--- Page excerpt ---

OpenLDAP Software does not yet support the attributeCertificate
syntax, and hence not the attributeCertificateAttribute attribute
type.  The specification is still "a work in progress".  Of course,
someone could submit a patch to add an early implementation of
attributeCertificate and associated matching rules to OpenLDAP
Software.

>>>for attributeCertificateAttribute. slapadd fails to import LDIFs from the older openldap where ";binary" is present for all attributeCertificateAttributes - it complains that ";binary" option is not supported for this type. This is odd, and in my view does not conform to RFC2252 (see excerpt below).
>>>
>>>Is there a way to force openldap to accept ";binary" for specific attributes?
>>No.  slapd(8) accepts/requires use of ;binary on a per syntax
>>basis.  The binary syntax defines an LDAP string encoding of
>>BER, use of ;binary is at best redundant and at worse
>>problematic.  The underlying ASN.1 data type for
>>the binary syntax can be viewed as a constrained OCTET
>>STRING, and implementations with this view will encode
>>an OCTET STRING for transfer when ;binary is selected
>>(instead of just transferring the contents of the
>>OCTET STRING).

--- Task instructions ---
1 – According to the OpenLDAP excerpt, which syntax does OpenLDAP Software not yet support?
2 – Retype the OpenLDAP excerpt word for word from "OpenLDAP Software does" up to and including "for specific attributes?".

--- Excerpted data ---

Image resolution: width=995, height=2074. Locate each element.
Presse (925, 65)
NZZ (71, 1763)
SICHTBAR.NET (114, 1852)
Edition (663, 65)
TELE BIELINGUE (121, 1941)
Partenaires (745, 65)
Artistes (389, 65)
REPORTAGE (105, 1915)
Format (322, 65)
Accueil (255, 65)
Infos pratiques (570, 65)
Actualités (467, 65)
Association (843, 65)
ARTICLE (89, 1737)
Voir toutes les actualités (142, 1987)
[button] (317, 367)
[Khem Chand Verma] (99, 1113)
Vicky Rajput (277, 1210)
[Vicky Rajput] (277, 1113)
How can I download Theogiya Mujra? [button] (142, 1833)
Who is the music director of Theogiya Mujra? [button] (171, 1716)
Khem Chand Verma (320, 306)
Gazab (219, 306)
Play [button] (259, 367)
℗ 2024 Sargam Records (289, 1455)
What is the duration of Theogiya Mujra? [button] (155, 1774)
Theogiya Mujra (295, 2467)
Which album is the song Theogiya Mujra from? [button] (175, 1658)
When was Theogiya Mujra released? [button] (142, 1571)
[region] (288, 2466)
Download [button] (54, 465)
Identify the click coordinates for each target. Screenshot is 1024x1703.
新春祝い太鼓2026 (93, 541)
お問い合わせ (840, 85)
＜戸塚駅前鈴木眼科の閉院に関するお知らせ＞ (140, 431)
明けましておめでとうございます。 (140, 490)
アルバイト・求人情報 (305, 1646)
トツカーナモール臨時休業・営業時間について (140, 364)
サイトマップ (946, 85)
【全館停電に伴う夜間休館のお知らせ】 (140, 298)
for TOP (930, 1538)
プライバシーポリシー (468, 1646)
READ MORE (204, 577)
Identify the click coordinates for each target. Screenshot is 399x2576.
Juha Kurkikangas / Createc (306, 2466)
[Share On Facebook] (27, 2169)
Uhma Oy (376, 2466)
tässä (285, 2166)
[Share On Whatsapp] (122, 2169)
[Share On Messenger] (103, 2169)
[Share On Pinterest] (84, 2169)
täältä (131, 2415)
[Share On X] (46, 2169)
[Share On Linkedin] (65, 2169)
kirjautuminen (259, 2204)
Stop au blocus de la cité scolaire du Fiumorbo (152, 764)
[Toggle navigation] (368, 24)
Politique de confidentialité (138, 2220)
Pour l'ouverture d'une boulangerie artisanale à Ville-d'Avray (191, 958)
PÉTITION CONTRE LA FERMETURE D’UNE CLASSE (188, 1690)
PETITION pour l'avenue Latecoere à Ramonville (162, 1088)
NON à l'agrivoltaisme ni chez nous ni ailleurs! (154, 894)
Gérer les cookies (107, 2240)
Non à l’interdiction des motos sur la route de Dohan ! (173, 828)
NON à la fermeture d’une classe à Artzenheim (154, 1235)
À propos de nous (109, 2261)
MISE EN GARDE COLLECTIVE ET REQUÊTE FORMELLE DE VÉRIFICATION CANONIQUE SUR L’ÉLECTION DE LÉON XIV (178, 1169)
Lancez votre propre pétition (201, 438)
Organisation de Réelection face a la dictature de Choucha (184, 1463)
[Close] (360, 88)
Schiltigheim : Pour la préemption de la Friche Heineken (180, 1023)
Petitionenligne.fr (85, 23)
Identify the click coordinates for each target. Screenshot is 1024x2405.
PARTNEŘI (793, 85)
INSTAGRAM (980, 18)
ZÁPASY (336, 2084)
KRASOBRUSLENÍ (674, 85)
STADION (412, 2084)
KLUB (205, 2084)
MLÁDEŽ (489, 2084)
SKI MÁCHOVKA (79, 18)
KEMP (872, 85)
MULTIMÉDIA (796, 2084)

--- Answers for the exercise ---
1 – The attributeCertificate syntax.

2 –
OpenLDAP Software does not yet support the attributeCertificate
syntax, and hence not the attributeCertificateAttribute attribute
type.  The specification is still "a work in progress".  Of course,
someone could submit a patch to add an early implementation of
attributeCertificate and associated matching rules to OpenLDAP
Software.

>>>for attributeCertificateAttribute. slapadd fails to import LDIFs from the older openldap where ";binary" is present for all attributeCertificateAttributes - it complains that ";binary" option is not supported for this type. This is odd, and in my view does not conform to RFC2252 (see excerpt below).
>>>
>>>Is there a way to force openldap to accept ";binary" for specific attributes?